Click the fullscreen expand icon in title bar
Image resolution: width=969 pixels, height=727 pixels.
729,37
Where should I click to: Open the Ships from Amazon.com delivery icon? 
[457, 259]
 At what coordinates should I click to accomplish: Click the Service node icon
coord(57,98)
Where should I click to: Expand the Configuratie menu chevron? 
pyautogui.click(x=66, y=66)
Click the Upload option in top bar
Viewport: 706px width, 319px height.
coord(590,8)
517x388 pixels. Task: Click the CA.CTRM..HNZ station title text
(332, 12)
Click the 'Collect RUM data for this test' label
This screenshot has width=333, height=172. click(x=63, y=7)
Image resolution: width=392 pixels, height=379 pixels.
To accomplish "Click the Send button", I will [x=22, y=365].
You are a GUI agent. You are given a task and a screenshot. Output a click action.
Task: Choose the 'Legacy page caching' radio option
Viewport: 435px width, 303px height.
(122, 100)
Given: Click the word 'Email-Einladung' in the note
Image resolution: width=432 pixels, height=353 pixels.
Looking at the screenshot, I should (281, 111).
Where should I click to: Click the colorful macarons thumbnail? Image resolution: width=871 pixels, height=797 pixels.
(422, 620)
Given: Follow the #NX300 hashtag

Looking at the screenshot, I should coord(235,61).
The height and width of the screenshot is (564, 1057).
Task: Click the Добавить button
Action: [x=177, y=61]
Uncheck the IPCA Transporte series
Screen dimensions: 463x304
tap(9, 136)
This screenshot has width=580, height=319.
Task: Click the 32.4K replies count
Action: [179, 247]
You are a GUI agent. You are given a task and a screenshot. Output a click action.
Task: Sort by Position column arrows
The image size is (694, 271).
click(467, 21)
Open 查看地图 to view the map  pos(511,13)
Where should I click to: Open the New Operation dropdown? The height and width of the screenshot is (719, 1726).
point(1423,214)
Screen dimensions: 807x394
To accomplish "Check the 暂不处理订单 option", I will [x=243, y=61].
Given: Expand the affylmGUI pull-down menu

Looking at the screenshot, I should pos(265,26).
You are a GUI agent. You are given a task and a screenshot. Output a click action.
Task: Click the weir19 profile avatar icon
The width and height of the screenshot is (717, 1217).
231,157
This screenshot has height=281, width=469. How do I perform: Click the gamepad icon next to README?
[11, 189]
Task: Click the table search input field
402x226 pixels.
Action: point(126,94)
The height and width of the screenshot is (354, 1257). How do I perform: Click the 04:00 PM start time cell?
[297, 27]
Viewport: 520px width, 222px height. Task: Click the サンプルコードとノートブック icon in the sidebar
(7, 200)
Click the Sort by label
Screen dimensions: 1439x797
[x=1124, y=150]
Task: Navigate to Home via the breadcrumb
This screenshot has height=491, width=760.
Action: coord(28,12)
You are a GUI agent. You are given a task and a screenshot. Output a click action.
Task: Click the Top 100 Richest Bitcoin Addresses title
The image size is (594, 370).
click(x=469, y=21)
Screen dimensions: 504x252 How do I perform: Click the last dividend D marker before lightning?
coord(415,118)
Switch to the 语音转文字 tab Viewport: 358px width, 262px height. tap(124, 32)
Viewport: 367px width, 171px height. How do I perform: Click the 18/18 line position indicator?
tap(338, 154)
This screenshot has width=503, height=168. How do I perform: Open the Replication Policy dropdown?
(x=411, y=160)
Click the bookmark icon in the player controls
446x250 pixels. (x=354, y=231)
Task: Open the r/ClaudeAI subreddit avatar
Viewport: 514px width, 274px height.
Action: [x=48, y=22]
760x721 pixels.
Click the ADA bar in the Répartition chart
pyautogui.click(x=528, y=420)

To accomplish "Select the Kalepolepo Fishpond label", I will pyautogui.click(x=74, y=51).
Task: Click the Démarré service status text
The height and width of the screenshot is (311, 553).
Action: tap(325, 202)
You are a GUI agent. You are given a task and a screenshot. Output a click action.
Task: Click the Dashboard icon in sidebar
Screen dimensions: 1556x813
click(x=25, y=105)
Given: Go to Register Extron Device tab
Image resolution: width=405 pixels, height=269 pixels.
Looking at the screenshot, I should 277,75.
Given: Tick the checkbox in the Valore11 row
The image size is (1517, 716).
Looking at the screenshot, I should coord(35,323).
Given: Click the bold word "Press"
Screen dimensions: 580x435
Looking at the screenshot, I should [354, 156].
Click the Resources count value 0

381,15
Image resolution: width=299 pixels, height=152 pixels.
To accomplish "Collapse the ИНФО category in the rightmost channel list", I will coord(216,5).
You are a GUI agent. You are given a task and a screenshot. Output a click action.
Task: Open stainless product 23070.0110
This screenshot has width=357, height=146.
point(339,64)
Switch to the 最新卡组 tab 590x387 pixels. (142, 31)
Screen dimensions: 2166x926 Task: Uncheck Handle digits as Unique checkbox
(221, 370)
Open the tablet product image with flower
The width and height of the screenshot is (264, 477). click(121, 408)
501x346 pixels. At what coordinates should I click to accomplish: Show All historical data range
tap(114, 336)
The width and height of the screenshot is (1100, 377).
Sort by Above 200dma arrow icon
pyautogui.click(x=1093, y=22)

### [WHAT THIS TASK INVOLVES]
The expected answer is every line in the data above that carries the string "option".

### [EXERCISE RESPONSE]
Click the Upload option in top bar
Task: Choose the 'Legacy page caching' radio option
To accomplish "Check the 暂不处理订单 option", I will [x=243, y=61].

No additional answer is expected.